**Texte à lire**
○ ○ ○ ○ ○

NOTES SANS GARANTIE D'INTERPRETATION JUSTE

Section 7 : L'idée des personnes libres et égales, p39

1. La justice comme équité présuppose que les personnes coopérantes soient :
(i) dotées d'un sens de la justice
(ii) capables "d'avoir, de réviser et de chercher à réaliser rationnellement une conception du bien". Le bien étant, pour Rawls, "une famille ordonnée de fins ultimes et d'objectifs qui définissent la conception qu'une personne a de ce qui fait la valeur de la vie humaine, ou de ce qui est considéré comme une vie totalement digne d'être vécue". Un bien relatif, donc. Qui dépend toujours d'une doctrine (religieuse, philosophique ou morale).

2.Les personnes fortes de cette "personnalité morale" (Théorie de la Justice, § 3-4) se plient alors aux termes équitables à la fois parce qu'ils leurs sont bénéfiques et parce qu'ils sont justes ("sur la base de leur valeur intrinsèque", p40).
Mais qu'est-ce à dire alors que les personnes sont libres et égales ?
On a affaire ici à deux conceptions de la "personne". Chacune d'entre elle devra être pensée de façon strictement politique à l'image de ce que l'idée même de "personne" invite à faire, et en laissant de côté les doctrines psychologisantes ou philosophiques du moi, qui en font un objet inadéquat au domaine de la justice domestique. Bien plutôt, égalité et liberté seront ici pensées à partir des textes politiques fondamentaux et de la tradition de leurs interprétations (chez les politiciens comme chez les spécialistes du droit constitutionnel et de jurisprudence).

3. Premier point, l'égalité. Si les citoyens sont égaux, c'est parce qu'ils possèdent tous, "au degré minimum essentiel", ces deux termes de la personnalité morale que nous avons évoqués plus haut. Je trouve que c'est une drôle de façon de parler d'égalité, qui justifie bien des discriminations, mais passons, je me trompe peut-être.
L'auteur introduit ici une distinction importante pour la suite, entre la société démocratique et les communautés qui la composent forcément. Dans la société démocratique, seule la valeur de la justice (et l'objectif commun du maintien d'une certaine concorde) peuvent prétendre regrouper les individus. Au contraire, une communauté, qu'elle soit Eglise, université ou société scientifique, regroupe des gens par affinités de fins et de valeurs diverses. Selon l'excellence des membres, elles permettent aussi des traitements "spéciaux". Et évidemment, il est possible de les quitter volontairement à tout moment, contrairement à la société...

○ ○ ○ ○ ○

**Consignes**
• A. Recopiez fidèlement le passage des notes sur Rawls en commençant à « 1. La justice » et en terminant à « philosophique ou morale). ».
• B. D'après les notes sur Rawls, quels exemples de communautés sont donnés ?
• C. Prolongez les notes sur Rawls au-delà de leur dernière phrase.

**Extraits des données**
○ ○ ○ ○ ○

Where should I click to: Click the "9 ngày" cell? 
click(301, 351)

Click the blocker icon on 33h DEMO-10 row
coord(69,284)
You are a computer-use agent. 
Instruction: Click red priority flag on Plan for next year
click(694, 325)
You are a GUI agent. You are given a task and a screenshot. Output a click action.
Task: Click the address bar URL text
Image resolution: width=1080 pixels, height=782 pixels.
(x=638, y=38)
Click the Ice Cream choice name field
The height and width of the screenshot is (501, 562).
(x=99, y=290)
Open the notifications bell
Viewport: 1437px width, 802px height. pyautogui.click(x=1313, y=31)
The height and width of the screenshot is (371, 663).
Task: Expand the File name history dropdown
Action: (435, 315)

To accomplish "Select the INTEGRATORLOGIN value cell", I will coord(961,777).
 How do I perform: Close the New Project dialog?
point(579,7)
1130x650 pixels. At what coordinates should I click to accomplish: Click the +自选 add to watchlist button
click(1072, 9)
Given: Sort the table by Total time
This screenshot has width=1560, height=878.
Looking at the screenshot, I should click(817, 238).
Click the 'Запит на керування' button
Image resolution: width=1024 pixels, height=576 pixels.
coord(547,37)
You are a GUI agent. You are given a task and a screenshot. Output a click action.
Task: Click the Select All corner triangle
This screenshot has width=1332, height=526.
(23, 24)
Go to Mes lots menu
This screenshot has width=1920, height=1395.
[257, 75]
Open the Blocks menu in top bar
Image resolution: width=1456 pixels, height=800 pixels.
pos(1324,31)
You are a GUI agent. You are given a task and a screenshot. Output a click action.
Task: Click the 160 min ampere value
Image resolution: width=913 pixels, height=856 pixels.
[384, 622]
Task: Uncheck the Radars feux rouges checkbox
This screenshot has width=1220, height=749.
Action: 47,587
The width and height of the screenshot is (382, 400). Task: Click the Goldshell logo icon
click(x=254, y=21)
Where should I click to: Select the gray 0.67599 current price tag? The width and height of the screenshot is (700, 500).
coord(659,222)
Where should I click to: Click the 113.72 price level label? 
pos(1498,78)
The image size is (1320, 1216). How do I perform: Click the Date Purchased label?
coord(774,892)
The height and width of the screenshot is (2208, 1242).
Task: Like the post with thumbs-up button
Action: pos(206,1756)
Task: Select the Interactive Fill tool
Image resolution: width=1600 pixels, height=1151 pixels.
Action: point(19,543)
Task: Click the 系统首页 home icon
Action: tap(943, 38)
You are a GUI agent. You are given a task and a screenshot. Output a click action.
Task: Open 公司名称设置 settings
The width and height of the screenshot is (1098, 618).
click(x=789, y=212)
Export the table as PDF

○ ○ ○ ○ ○

**Réponses**
• A.
1. La justice comme équité présuppose que les personnes coopérantes soient :
(i) dotées d'un sens de la justice
(ii) capables "d'avoir, de réviser et de chercher à réaliser rationnellement une conception du bien". Le bien étant, pour Rawls, "une famille ordonnée de fins ultimes et d'objectifs qui définissent la conception qu'une personne a de ce qui fait la valeur de la vie humaine, ou de ce qui est considéré comme une vie totalement digne d'être vécue". Un bien relatif, donc. Qui dépend toujours d'une doctrine (religieuse, philosophique ou morale).

• B. Une Église, une université ou une société scientifique.

• C.
(alinéa 2, p42, à repérer)

4.Second point, la liberté. On la définit indépendamment des conceptions philosophiques classiques de la liberté comme liberté de la volonté. La question traitée : qu'est-ce que les textes politiques fondateurs impliquent quant à la liberté ? Comment la concevoir ?
-D'abord, elle concerne la conception du bien qu'ont les citoyens. Aucun droit ou devoir fondamental ne peut être lié à cette conception du bien. Les citoyens peuvent se détacher de convictions qui furent les leurs, ils peuvent évoluer et passer d'une communauté à l'autre, sans que cela n'annule ni ne porte atteinte à leur identité et leur statut de citoyen. L'identité d'une personne peut en fait être spécifiée en identité morale et identité publique, politique. Et ce n'est pas parce qu'un changement profond affecte quelqu'un qu'il doit voir son identité publique (ou légale) remise en cause.
Cette réflexion sur la liberté amène l'idée que "dans une société bien ordonnée (...), les valeurs et les engagements politiques (plus généraux) des citoyens, qui sont une partie de leur identité non institutionnelle, ou morale, sont à peu près les mêmes". Autrement dit, si toute société démocratique présuppose la vision de la liberté que nous venons de définir, alors elle implique nécessairement le recours à la théorie de la justice comme équité, puisque son idéal type comprend la société bien ordonnée.

5. -On peut aussi concevoir la liberté des citoyens "en ce qu'ils s'envisagent eux-mêmes comme des sources auto-validantes de revendications valides". Ces dernières sont formulées selon des conceptions du bien qui varient d'un individu à l'autre. Et c'est à partir du moment où toutes les conceptions du bien s'auto-valident que l'on peut se prétendre en démocratie.
A l'inverse, dans les régimes où certaines conceptions du bien priment sur d'autres, toute revendication valide l'est parce qu'elle est dérivée "des devoirs et obligations qui sont dûs à la société, ou des rôles sociaux imposés dans une hiérarchie sociale justifiée par des valeurs aristocratiques ou religieuses".
Je signale aussi la fin du paragraphe, qui me semble importante quoi que dévolue au rôle de nuance : pour Rawls, une société qui admet l'esclavage n'est pas une démocratie au sens de celle qu'appelle la justice comme équité. Les esclaves n'ont rien à revendiquer parce qu'ils ne sont pas considérés comme des personnes. Aucun droit, aucune devoir. Quand bien même tous les autres citoyens détenteurs du statut de "personne" seraient alors libres et égaux, il manquerait un prérequis de taille pour que cette société soit conforme à celle esquissée par la théorie de la justice comme équité : le fait qu'ils le soient "en vertu de leurs capacités morales". Car alors les esclaves jouieraient du statut de personne au même titre que n'importe quel être humain. (quoique quand Rawls évoque ça, j'ai toujours un peu peur pour les déficients mentaux...)

6."En spécifiant l'idée organisatrice centrale d'une société conçue comme un système équitable de coopération, nous utilisons l'idée complémentaire de personnes libres et égales*, définies comme celles qui peuvent jouer le rôle de membres pleinement coopérants"(p46) durant toute leur vie.
Le dernier alinéa précise enfin ce qu'est une personne. Un concept politique, qui n'a rien à voir avec celui d'être humain. Y revenir s'il est question de faire un glossaire... mais sinon, aucune importance (j'espère).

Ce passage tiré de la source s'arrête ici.